== SUPPLIED ENTRIES
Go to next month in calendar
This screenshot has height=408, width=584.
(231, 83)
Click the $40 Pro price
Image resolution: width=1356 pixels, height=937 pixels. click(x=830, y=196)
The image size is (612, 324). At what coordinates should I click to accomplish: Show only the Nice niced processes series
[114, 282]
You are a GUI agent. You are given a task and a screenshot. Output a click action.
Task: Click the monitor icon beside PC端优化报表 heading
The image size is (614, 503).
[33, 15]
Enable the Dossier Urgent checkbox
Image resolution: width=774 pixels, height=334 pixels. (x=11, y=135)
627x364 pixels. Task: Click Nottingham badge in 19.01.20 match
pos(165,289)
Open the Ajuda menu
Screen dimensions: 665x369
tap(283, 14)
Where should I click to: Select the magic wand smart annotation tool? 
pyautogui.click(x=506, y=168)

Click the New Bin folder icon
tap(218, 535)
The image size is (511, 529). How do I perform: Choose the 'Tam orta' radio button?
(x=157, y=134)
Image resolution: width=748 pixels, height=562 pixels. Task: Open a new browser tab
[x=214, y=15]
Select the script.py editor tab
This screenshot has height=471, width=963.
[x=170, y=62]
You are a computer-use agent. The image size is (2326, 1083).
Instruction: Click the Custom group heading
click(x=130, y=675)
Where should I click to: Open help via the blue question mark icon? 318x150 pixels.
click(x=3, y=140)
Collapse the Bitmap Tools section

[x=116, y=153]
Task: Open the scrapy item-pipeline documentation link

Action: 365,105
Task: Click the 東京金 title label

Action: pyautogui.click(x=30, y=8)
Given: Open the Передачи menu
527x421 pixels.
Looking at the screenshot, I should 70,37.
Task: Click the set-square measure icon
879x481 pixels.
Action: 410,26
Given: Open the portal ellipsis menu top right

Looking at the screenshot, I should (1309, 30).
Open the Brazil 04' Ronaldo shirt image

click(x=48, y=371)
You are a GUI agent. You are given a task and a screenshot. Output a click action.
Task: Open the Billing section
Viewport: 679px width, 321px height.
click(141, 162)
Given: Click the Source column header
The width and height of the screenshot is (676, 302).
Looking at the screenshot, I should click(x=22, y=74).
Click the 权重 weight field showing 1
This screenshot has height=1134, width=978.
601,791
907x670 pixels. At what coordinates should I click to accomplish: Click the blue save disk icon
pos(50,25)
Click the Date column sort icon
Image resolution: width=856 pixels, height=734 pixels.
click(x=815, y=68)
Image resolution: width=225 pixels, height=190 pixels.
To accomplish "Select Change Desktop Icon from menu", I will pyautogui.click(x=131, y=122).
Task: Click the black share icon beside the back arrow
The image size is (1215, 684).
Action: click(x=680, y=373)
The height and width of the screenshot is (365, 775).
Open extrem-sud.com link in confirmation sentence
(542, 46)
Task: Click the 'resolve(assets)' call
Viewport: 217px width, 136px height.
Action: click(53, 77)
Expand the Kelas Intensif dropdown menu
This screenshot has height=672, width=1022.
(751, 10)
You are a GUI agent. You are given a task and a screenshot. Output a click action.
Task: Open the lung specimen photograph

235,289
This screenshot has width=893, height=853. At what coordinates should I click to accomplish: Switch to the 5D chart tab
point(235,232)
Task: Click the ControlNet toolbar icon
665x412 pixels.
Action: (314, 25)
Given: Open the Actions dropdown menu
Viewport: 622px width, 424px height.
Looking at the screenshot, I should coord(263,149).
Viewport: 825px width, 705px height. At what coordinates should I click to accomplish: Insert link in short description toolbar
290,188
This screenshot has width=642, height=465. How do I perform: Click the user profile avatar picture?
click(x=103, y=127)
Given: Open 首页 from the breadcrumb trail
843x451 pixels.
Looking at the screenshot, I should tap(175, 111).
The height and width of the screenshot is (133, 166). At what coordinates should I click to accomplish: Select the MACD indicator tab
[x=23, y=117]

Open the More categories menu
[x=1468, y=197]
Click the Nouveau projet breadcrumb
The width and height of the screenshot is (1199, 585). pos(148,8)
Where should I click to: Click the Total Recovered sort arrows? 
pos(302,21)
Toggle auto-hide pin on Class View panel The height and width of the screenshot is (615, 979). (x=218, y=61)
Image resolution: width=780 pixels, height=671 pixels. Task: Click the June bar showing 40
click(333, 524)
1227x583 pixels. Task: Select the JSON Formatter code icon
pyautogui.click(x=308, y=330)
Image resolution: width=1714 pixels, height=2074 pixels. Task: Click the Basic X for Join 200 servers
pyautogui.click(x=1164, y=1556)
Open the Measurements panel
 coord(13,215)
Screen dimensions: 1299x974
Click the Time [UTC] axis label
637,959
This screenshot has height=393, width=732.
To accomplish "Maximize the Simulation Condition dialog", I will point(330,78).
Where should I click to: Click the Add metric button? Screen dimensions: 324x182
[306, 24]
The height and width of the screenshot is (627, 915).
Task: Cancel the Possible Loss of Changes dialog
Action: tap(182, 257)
====
DESCRIPTION OF THE TASK: Rewrite the listing above, substituting "Leicester" for "Nottingham" and leaving everything else unchanged.

THE SOLUTION:
Go to next month in calendar
This screenshot has height=408, width=584.
(231, 83)
Click the $40 Pro price
Image resolution: width=1356 pixels, height=937 pixels. click(x=830, y=196)
The image size is (612, 324). At what coordinates should I click to accomplish: Show only the Nice niced processes series
[114, 282]
You are a GUI agent. You are given a task and a screenshot. Output a click action.
Task: Click the monitor icon beside PC端优化报表 heading
The image size is (614, 503).
[33, 15]
Enable the Dossier Urgent checkbox
Image resolution: width=774 pixels, height=334 pixels. (x=11, y=135)
627x364 pixels. Task: Click Leicester badge in 19.01.20 match
pos(165,289)
Open the Ajuda menu
Screen dimensions: 665x369
tap(283, 14)
Where should I click to: Select the magic wand smart annotation tool? 
pyautogui.click(x=506, y=168)

Click the New Bin folder icon
tap(218, 535)
The image size is (511, 529). How do I perform: Choose the 'Tam orta' radio button?
(x=157, y=134)
Image resolution: width=748 pixels, height=562 pixels. Task: Open a new browser tab
[x=214, y=15]
Select the script.py editor tab
This screenshot has height=471, width=963.
[x=170, y=62]
You are a computer-use agent. The image size is (2326, 1083).
Instruction: Click the Custom group heading
click(x=130, y=675)
Where should I click to: Open help via the blue question mark icon? 318x150 pixels.
click(x=3, y=140)
Collapse the Bitmap Tools section

[x=116, y=153]
Task: Open the scrapy item-pipeline documentation link

Action: 365,105
Task: Click the 東京金 title label

Action: pyautogui.click(x=30, y=8)
Given: Open the Передачи menu
527x421 pixels.
Looking at the screenshot, I should 70,37.
Task: Click the set-square measure icon
879x481 pixels.
Action: 410,26
Given: Open the portal ellipsis menu top right

Looking at the screenshot, I should (1309, 30).
Open the Brazil 04' Ronaldo shirt image

click(x=48, y=371)
You are a GUI agent. You are given a task and a screenshot. Output a click action.
Task: Open the Billing section
Viewport: 679px width, 321px height.
click(141, 162)
Given: Click the Source column header
The width and height of the screenshot is (676, 302).
Looking at the screenshot, I should click(x=22, y=74).
Click the 权重 weight field showing 1
This screenshot has height=1134, width=978.
601,791
907x670 pixels. At what coordinates should I click to accomplish: Click the blue save disk icon
pos(50,25)
Click the Date column sort icon
Image resolution: width=856 pixels, height=734 pixels.
click(x=815, y=68)
Image resolution: width=225 pixels, height=190 pixels.
To accomplish "Select Change Desktop Icon from menu", I will pyautogui.click(x=131, y=122).
Task: Click the black share icon beside the back arrow
The image size is (1215, 684).
Action: click(x=680, y=373)
The height and width of the screenshot is (365, 775).
Open extrem-sud.com link in confirmation sentence
(542, 46)
Task: Click the 'resolve(assets)' call
Viewport: 217px width, 136px height.
Action: click(53, 77)
Expand the Kelas Intensif dropdown menu
This screenshot has height=672, width=1022.
(751, 10)
You are a GUI agent. You are given a task and a screenshot. Output a click action.
Task: Open the lung specimen photograph

235,289
This screenshot has width=893, height=853. At what coordinates should I click to accomplish: Switch to the 5D chart tab
point(235,232)
Task: Click the ControlNet toolbar icon
665x412 pixels.
Action: (314, 25)
Given: Open the Actions dropdown menu
Viewport: 622px width, 424px height.
Looking at the screenshot, I should coord(263,149).
Viewport: 825px width, 705px height. At what coordinates should I click to accomplish: Insert link in short description toolbar
290,188
This screenshot has width=642, height=465. How do I perform: Click the user profile avatar picture?
click(x=103, y=127)
Given: Open 首页 from the breadcrumb trail
843x451 pixels.
Looking at the screenshot, I should tap(175, 111).
The height and width of the screenshot is (133, 166). At what coordinates should I click to accomplish: Select the MACD indicator tab
[x=23, y=117]

Open the More categories menu
[x=1468, y=197]
Click the Nouveau projet breadcrumb
The width and height of the screenshot is (1199, 585). pos(148,8)
Where should I click to: Click the Total Recovered sort arrows? 
pos(302,21)
Toggle auto-hide pin on Class View panel The height and width of the screenshot is (615, 979). (x=218, y=61)
Image resolution: width=780 pixels, height=671 pixels. Task: Click the June bar showing 40
click(333, 524)
1227x583 pixels. Task: Select the JSON Formatter code icon
pyautogui.click(x=308, y=330)
Image resolution: width=1714 pixels, height=2074 pixels. Task: Click the Basic X for Join 200 servers
pyautogui.click(x=1164, y=1556)
Open the Measurements panel
 coord(13,215)
Screen dimensions: 1299x974
Click the Time [UTC] axis label
637,959
This screenshot has height=393, width=732.
To accomplish "Maximize the Simulation Condition dialog", I will point(330,78).
Where should I click to: Click the Add metric button? Screen dimensions: 324x182
[306, 24]
The height and width of the screenshot is (627, 915).
Task: Cancel the Possible Loss of Changes dialog
Action: tap(182, 257)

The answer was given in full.